For some of these applications, AT&T is actually leading and we are building those; but some of those, we will not be the one doing it, we will do it through partners. In fact, we just opened up Foundries at AT&T with our 5G and edge capability to allow small customers, medium businesses, any type of business to come and innovate together with us. So towards the 25-year vision campaign, it is not our intention to invent it all, it's our intention to work with a larger community, open the network, open the access and really have others come and invent and innovate with us.
It's funny because when you think about infrastructure projects in the United States over the last 200 years, you had the interstate highways which were government initiative; and the internet, for that matter, which was largely governmental; you had the transcontinental railroad which was not governmental, I mean, it was subsidized.
Anyway, I'm curious to what extent you think that forces of free markets are able to build out the next generation of infrastructure, or is there a role for government to play in that and to potentially take a leadership role in it? Or is that one of those things that competition is going to build us something better than we could even conceive of right now?
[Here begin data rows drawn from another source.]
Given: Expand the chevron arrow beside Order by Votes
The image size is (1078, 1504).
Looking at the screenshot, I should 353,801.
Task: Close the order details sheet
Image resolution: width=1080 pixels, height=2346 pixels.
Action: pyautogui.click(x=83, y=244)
I cannot comment on the role of governments here, but let me tell you what we're doing today in building the network of the future in 5G because that's real, that's capital intensive. We are changing the ballgame here than how infrastructure has traditionally being deployed, certainly for a communication company like us. First, we are going from a lot of infrastructure, a lot of capital, a lot of hardware to a world where software is eating everything. That's number one. We are very heavy software now focused than ever before in our lifetime even as a company. That's number one. It's all about software.
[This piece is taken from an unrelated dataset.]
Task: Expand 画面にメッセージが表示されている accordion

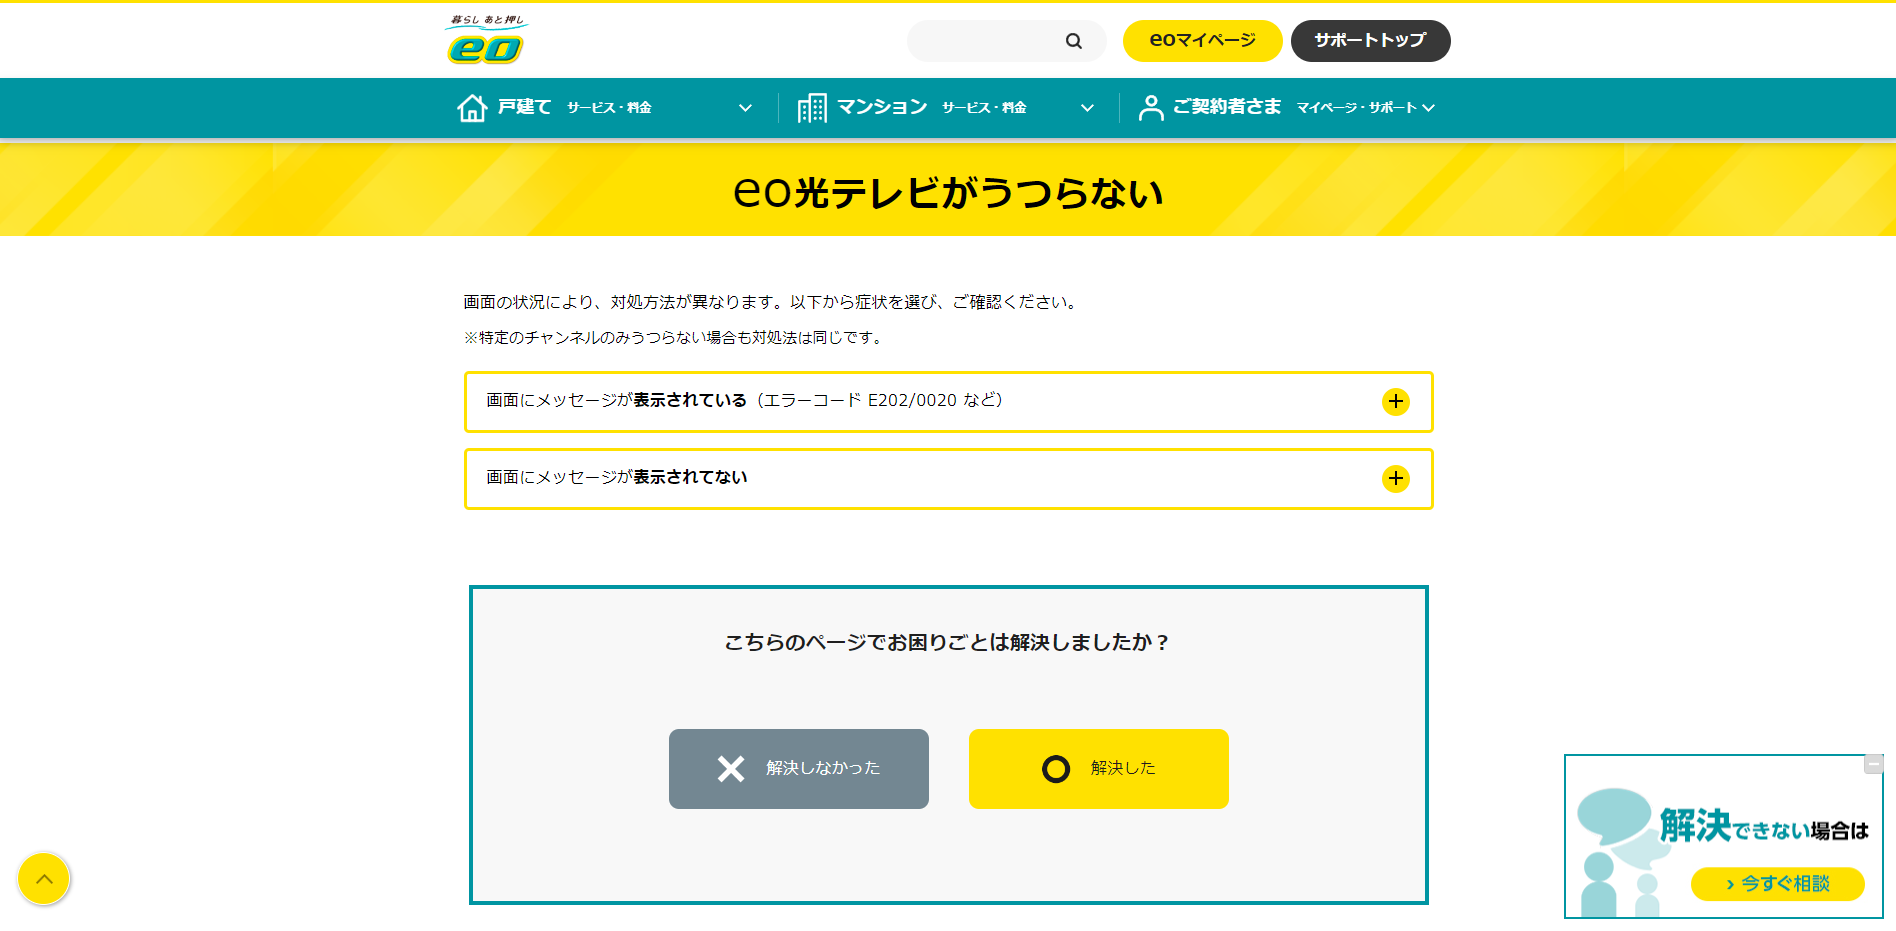Action: (745, 401)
Number two is that the hardware we use to support the software, a lot of that is virtualized and cloud-based. A lot of that is built as commodity hardware and it's built in as minimal location as possible, because it's not just about the infrastructure, it's about maintaining the infrastructure, doing lifecycle management, upgrading the infrastructure, etc.
So we're moving to a world where maybe 10 years ago, 20 years ago, we used to be 90% hardware, 10% software. Now we are in a world where 90% is software, 10% is hardware. And even the hardware—we talk about white boxes and off-the-shelf hardware, a very different world than has ever been before. So that entire view of capital investments and infrastructure investment or even 5G, is completely different in 4G, and completely different in any other Gs before that.
All right. Well, it looks like we're running out of time here. If people want to keep up with AT&T Labs and you and all the things you all are doing, can you throw out a few things to follow or find or search for?
Yeah, absolutely. So number one is that we have a website www.research.att.com. You can search for AT&T Labs and AT&T Foundry, [and] you'll find a lot of information about us. You could look at a lot of the open-source. One of the things AT&T Labs feels very strongly about [is] we've started a movement a few years ago about openness and open innovation, and a lot of the software we build, we actually put it in the open source. We've put out over 10 million lines of code just in two years, so go to our innovation channel, also on LinkedIn, and you'll see a lot of information about AT&T Labs.
All right, I want to thank you so much for the time. It was a fascinating half hour.
Thank you so much, I appreciate the invitation, have a wonderful day.